##### Given text

Check  out  the Most Popular  Downloads from DFF   (updated weekly)

First time visitor?

Take a look at the Introduction page to see what this site is about

Notes for Teachers


What's New

July 20, 2016:  Whew!  I'm up and running on a new laptop after a three-week conversion effort.  New computer + New Operating System = Lots of learning opportunities!   The old faithful Dell Studio 17 decided it was time to retire ,so action was required .  The upgrade story was originally posted here, but moved to this HP Envy page because it is rather long.

I did manage to get one project written and  posted today - Keypress Display Demo displays all character keys entered on the keyboard from any application.  A user had suggested it as a way to view password entry for older programs which do not have the option of viewing the characters before submitting the password..       

June 28, 2016:

 2 1/2  weeks of this month found us out west in Utah, Montana, and Wyoming  visiting five National Parks with a daughter and her family.  Seeing  the animals and geological wonders was nice, but the family time was even better.

Probably only time for one program this month;  this June 16 Mensa calendar puzzle was chosen because I couldn't solve it manually in the 5 minutes I allocate to these things.    The program Revolving Letters allows users to rotate columns to find a solution, or let the program do the grunt work and solve it for you.  Computers really shine at "grunt work"!

May 28, 2016:  A fix applied last month to our Cutlist program (See April 3, 2016 "What's New" post), introduced a problem which prevented the printing of user generated solution diagrams.   Cutlist Version 4.04 was posted today to correct this problem.

May 27, 2016:  May has been a busy month - one granddaughter earned her Dr. Pharmacy degree and another got married.  We travelled to attend both.  We're proud of Kristen and happy for Sarah.  Coincidentally, if things go as planned, we will be attending Kristen's wedding and Sarah's graduation as a Chem. Engineer next spring!  

The intervening days were spent catching up with mowing, garden care, tree trimming, etc.  Evenings allowed me to complete the DTMF (Touch-tone) Decoder Test program.  Here's a picture of the device put together by the family Electrical  Engineer (my son) which listens for tones and sends the  decoded digits to my program for display.  Probably not of interest for the majority of viewers, but if it is, visit the link for more details. 

April 25, 2016:

In this No Close Neighbors Mensa Calendar puzzle solver, the user or the program must insert the letters A through J, one per square, so that no two letters in alphabetical order are in squares that touch in any way, even at the corners.  Three letters have been placed to get started.   In addition, the program has a "Build" mode allowing users to define more puzzles.  The two known "ready to build" examples are included.    

April 15, 2016:

 One more feature was to our Latitude/Longitude distance calculator program today.  When calculating an end point from a start point, direction and distance, Latitude Longitude Distance  Version 3.2  lets the user to choose between Great Circle  and Rhumb Line travel .  Great Circle travel is the shortest route between two points, but requires continuously adjusting the direction of travel.  The new Rhumb Line option allows one to travel at a constant bearing from where you are to where you want go or to explore what lies at a a given direction at a given distance.  Just know that constant bearing (Rhumb line) travel is the simplest, but not the shortest way to get there.              


April 3, 2016:  

CutList is a program which looks for optimal ways to cut a list of rectangular parts from a list of available supply pieces.   The program is  popular but too complex to work on for fun these days, so until I get around to create a commercial version, I code bug fixes only.  Finally, after two years, another bug was discovered and fixed.  When printing layout diagrams for a solution with no other lists selected, the  layout printing was incorrect.  Only the final page of supply piece diagrams would be printed.  It was fixed today with Cutlist Version 4.03.   The layout diagram page titles now also show which solution is being printed.

##########
##### Entries supplied

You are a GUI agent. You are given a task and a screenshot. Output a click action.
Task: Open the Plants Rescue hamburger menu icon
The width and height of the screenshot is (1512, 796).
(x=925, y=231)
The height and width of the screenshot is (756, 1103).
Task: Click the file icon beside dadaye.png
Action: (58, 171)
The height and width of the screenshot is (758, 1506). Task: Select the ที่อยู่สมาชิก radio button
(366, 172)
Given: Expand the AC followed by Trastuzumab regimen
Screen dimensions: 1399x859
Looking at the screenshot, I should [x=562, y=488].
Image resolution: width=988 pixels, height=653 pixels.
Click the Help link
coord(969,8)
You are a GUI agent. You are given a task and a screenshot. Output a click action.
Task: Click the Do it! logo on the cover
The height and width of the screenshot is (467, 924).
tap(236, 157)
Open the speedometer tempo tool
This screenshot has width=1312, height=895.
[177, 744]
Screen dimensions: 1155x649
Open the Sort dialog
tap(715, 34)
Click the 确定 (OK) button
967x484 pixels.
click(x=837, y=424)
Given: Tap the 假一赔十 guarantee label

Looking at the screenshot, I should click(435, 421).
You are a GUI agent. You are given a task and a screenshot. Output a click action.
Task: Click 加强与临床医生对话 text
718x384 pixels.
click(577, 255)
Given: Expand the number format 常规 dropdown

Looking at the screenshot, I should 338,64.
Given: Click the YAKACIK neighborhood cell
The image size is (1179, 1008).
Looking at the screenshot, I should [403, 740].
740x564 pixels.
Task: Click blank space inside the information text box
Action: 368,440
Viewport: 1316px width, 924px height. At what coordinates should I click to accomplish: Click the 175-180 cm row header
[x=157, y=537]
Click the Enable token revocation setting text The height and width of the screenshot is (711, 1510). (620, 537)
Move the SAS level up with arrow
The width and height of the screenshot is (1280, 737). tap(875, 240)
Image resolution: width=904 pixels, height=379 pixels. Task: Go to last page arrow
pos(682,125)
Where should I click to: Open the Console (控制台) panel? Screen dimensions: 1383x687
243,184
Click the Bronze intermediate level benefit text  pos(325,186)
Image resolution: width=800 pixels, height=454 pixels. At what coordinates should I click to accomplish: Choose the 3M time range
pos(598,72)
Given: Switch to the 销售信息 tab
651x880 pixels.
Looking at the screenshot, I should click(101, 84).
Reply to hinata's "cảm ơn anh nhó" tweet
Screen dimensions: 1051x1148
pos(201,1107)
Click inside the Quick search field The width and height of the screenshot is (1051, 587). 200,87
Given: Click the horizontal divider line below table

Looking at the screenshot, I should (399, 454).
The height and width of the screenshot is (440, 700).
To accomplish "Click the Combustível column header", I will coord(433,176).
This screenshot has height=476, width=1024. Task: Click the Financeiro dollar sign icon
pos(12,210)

##########

Task to carry out: Summarize the What's New posts in two sentences.

Written response: The posts, dated from April 3 to July 20, 2016, announce new and updated programs: the Keypress Display Demo, the Revolving Letters and No Close Neighbors Mensa calendar puzzle solvers, the DTMF (Touch-tone) Decoder Test program, a Rhumb Line option in Latitude Longitude Distance Version 3.2, and bug fixes in Cutlist Versions 4.03 and 4.04. They also share personal news, including a move to a new laptop after the old Dell Studio 17 retired, a trip to five National Parks with family, one granddaughter's Dr. Pharmacy degree and another granddaughter's wedding.